The problem: Repeat the records below exactly.
———
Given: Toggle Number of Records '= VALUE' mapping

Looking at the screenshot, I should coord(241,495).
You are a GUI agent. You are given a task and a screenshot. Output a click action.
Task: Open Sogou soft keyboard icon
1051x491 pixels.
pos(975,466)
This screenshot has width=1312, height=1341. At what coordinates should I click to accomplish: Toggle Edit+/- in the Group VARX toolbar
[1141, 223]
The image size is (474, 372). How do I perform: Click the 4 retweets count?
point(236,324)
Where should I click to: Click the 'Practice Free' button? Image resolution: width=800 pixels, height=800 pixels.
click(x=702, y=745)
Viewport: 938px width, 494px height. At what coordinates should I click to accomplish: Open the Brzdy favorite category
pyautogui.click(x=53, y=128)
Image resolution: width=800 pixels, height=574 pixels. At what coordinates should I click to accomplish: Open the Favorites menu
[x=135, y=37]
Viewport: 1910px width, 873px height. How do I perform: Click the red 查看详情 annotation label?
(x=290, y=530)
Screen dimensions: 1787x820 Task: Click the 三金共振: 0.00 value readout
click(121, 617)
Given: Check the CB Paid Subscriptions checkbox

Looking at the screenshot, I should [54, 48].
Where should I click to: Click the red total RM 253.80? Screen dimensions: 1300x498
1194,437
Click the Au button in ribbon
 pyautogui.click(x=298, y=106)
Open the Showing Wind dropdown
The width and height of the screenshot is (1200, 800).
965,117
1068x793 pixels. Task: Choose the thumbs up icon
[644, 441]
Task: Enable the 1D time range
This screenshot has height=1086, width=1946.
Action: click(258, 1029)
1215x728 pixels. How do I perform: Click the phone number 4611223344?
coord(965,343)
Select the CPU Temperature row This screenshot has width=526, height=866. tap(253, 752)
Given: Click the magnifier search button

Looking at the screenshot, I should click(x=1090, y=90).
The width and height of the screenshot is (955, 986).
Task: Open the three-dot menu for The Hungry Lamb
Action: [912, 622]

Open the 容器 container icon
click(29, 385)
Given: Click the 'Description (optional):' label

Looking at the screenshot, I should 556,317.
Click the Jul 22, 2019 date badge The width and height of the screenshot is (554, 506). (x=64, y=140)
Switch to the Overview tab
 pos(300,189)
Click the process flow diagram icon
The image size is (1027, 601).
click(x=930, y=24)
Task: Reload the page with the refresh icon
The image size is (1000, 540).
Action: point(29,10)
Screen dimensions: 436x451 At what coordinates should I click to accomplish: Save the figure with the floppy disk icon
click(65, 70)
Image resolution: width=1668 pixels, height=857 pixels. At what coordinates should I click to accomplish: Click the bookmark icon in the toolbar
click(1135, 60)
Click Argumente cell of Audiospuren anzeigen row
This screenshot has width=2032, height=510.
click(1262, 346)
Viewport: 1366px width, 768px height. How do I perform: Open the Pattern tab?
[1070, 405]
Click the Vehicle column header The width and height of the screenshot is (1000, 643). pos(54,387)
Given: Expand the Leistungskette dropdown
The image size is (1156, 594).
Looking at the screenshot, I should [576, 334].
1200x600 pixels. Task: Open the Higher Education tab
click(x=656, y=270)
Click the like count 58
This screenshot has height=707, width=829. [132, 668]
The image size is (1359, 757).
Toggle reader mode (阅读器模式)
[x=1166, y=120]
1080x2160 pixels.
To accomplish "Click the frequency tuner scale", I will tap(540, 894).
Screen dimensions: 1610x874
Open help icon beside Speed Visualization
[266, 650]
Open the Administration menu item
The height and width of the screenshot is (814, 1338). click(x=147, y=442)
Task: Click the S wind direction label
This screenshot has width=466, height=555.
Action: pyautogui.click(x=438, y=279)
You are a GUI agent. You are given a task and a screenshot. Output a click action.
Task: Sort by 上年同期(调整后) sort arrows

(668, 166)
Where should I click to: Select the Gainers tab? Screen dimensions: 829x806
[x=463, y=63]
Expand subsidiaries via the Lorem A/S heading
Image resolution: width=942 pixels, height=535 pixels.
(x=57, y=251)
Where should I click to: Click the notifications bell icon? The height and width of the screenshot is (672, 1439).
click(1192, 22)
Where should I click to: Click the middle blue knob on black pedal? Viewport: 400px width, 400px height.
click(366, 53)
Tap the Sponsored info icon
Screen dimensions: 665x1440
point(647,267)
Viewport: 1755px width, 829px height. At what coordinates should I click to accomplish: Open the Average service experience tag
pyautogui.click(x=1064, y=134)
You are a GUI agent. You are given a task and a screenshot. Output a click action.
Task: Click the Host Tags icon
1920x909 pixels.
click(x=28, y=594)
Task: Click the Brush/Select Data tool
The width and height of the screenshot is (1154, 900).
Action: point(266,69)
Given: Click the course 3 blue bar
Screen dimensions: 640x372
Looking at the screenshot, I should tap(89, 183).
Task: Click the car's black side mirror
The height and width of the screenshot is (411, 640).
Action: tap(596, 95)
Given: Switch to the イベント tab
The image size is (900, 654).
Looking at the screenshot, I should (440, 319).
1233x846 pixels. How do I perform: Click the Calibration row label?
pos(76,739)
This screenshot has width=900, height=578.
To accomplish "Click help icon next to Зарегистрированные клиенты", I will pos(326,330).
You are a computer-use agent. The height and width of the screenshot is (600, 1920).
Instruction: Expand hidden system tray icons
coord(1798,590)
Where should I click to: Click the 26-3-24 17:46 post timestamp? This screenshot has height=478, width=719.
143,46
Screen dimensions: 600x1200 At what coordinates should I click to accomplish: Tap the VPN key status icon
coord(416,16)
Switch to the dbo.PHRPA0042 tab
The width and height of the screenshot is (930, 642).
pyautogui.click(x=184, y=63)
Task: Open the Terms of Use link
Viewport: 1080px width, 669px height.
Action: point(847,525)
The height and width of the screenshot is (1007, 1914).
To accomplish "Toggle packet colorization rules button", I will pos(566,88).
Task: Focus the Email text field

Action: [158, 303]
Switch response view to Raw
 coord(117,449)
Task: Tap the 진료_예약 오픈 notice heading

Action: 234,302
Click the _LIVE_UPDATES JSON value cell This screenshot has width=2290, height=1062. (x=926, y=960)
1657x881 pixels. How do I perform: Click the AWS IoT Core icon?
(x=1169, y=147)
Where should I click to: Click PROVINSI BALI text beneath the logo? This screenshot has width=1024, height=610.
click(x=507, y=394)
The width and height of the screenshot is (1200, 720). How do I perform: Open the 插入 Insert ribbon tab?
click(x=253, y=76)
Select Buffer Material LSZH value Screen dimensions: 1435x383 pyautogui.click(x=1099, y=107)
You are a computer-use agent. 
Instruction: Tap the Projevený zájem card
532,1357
———
Answer:
Given: Toggle Number of Records '= VALUE' mapping

Looking at the screenshot, I should coord(241,495).
You are a GUI agent. You are given a task and a screenshot. Output a click action.
Task: Open Sogou soft keyboard icon
1051x491 pixels.
pos(975,466)
This screenshot has width=1312, height=1341. At what coordinates should I click to accomplish: Toggle Edit+/- in the Group VARX toolbar
[1141, 223]
The image size is (474, 372). How do I perform: Click the 4 retweets count?
point(236,324)
Where should I click to: Click the 'Practice Free' button? Image resolution: width=800 pixels, height=800 pixels.
click(x=702, y=745)
Viewport: 938px width, 494px height. At what coordinates should I click to accomplish: Open the Brzdy favorite category
pyautogui.click(x=53, y=128)
Image resolution: width=800 pixels, height=574 pixels. At what coordinates should I click to accomplish: Open the Favorites menu
[x=135, y=37]
Viewport: 1910px width, 873px height. How do I perform: Click the red 查看详情 annotation label?
(x=290, y=530)
Screen dimensions: 1787x820 Task: Click the 三金共振: 0.00 value readout
click(121, 617)
Given: Check the CB Paid Subscriptions checkbox

Looking at the screenshot, I should [54, 48].
Where should I click to: Click the red total RM 253.80? Screen dimensions: 1300x498
1194,437
Click the Au button in ribbon
 pyautogui.click(x=298, y=106)
Open the Showing Wind dropdown
The width and height of the screenshot is (1200, 800).
965,117
1068x793 pixels. Task: Choose the thumbs up icon
[644, 441]
Task: Enable the 1D time range
This screenshot has height=1086, width=1946.
Action: click(258, 1029)
1215x728 pixels. How do I perform: Click the phone number 4611223344?
coord(965,343)
Select the CPU Temperature row This screenshot has width=526, height=866. tap(253, 752)
Given: Click the magnifier search button

Looking at the screenshot, I should click(x=1090, y=90).
The width and height of the screenshot is (955, 986).
Task: Open the three-dot menu for The Hungry Lamb
Action: [912, 622]

Open the 容器 container icon
click(29, 385)
Given: Click the 'Description (optional):' label

Looking at the screenshot, I should 556,317.
Click the Jul 22, 2019 date badge The width and height of the screenshot is (554, 506). (x=64, y=140)
Switch to the Overview tab
 pos(300,189)
Click the process flow diagram icon
The image size is (1027, 601).
click(x=930, y=24)
Task: Reload the page with the refresh icon
The image size is (1000, 540).
Action: point(29,10)
Screen dimensions: 436x451 At what coordinates should I click to accomplish: Save the figure with the floppy disk icon
click(65, 70)
Image resolution: width=1668 pixels, height=857 pixels. At what coordinates should I click to accomplish: Click the bookmark icon in the toolbar
click(1135, 60)
Click Argumente cell of Audiospuren anzeigen row
This screenshot has width=2032, height=510.
click(1262, 346)
Viewport: 1366px width, 768px height. How do I perform: Open the Pattern tab?
[1070, 405]
Click the Vehicle column header The width and height of the screenshot is (1000, 643). pos(54,387)
Given: Expand the Leistungskette dropdown
The image size is (1156, 594).
Looking at the screenshot, I should [576, 334].
1200x600 pixels. Task: Open the Higher Education tab
click(x=656, y=270)
Click the like count 58
This screenshot has height=707, width=829. [132, 668]
The image size is (1359, 757).
Toggle reader mode (阅读器模式)
[x=1166, y=120]
1080x2160 pixels.
To accomplish "Click the frequency tuner scale", I will tap(540, 894).
Screen dimensions: 1610x874
Open help icon beside Speed Visualization
[266, 650]
Open the Administration menu item
The height and width of the screenshot is (814, 1338). click(x=147, y=442)
Task: Click the S wind direction label
This screenshot has width=466, height=555.
Action: pyautogui.click(x=438, y=279)
You are a GUI agent. You are given a task and a screenshot. Output a click action.
Task: Sort by 上年同期(调整后) sort arrows

(668, 166)
Where should I click to: Select the Gainers tab? Screen dimensions: 829x806
[x=463, y=63]
Expand subsidiaries via the Lorem A/S heading
Image resolution: width=942 pixels, height=535 pixels.
(x=57, y=251)
Where should I click to: Click the notifications bell icon? The height and width of the screenshot is (672, 1439).
click(1192, 22)
Where should I click to: Click the middle blue knob on black pedal? Viewport: 400px width, 400px height.
click(366, 53)
Tap the Sponsored info icon
Screen dimensions: 665x1440
point(647,267)
Viewport: 1755px width, 829px height. At what coordinates should I click to accomplish: Open the Average service experience tag
pyautogui.click(x=1064, y=134)
You are a GUI agent. You are given a task and a screenshot. Output a click action.
Task: Click the Host Tags icon
1920x909 pixels.
click(x=28, y=594)
Task: Click the Brush/Select Data tool
The width and height of the screenshot is (1154, 900).
Action: point(266,69)
Given: Click the course 3 blue bar
Screen dimensions: 640x372
Looking at the screenshot, I should tap(89, 183).
Task: Click the car's black side mirror
The height and width of the screenshot is (411, 640).
Action: tap(596, 95)
Given: Switch to the イベント tab
The image size is (900, 654).
Looking at the screenshot, I should (440, 319).
1233x846 pixels. How do I perform: Click the Calibration row label?
pos(76,739)
This screenshot has width=900, height=578.
To accomplish "Click help icon next to Зарегистрированные клиенты", I will pos(326,330).
You are a computer-use agent. The height and width of the screenshot is (600, 1920).
Instruction: Expand hidden system tray icons
coord(1798,590)
Where should I click to: Click the 26-3-24 17:46 post timestamp? This screenshot has height=478, width=719.
143,46
Screen dimensions: 600x1200 At what coordinates should I click to accomplish: Tap the VPN key status icon
coord(416,16)
Switch to the dbo.PHRPA0042 tab
The width and height of the screenshot is (930, 642).
pyautogui.click(x=184, y=63)
Task: Open the Terms of Use link
Viewport: 1080px width, 669px height.
Action: point(847,525)
The height and width of the screenshot is (1007, 1914).
To accomplish "Toggle packet colorization rules button", I will pos(566,88).
Task: Focus the Email text field

Action: [158, 303]
Switch response view to Raw
 coord(117,449)
Task: Tap the 진료_예약 오픈 notice heading

Action: 234,302
Click the _LIVE_UPDATES JSON value cell This screenshot has width=2290, height=1062. (x=926, y=960)
1657x881 pixels. How do I perform: Click the AWS IoT Core icon?
(x=1169, y=147)
Where should I click to: Click PROVINSI BALI text beneath the logo? This screenshot has width=1024, height=610.
click(x=507, y=394)
The width and height of the screenshot is (1200, 720). How do I perform: Open the 插入 Insert ribbon tab?
click(x=253, y=76)
Select Buffer Material LSZH value Screen dimensions: 1435x383 pyautogui.click(x=1099, y=107)
You are a computer-use agent. 
Instruction: Tap the Projevený zájem card
532,1357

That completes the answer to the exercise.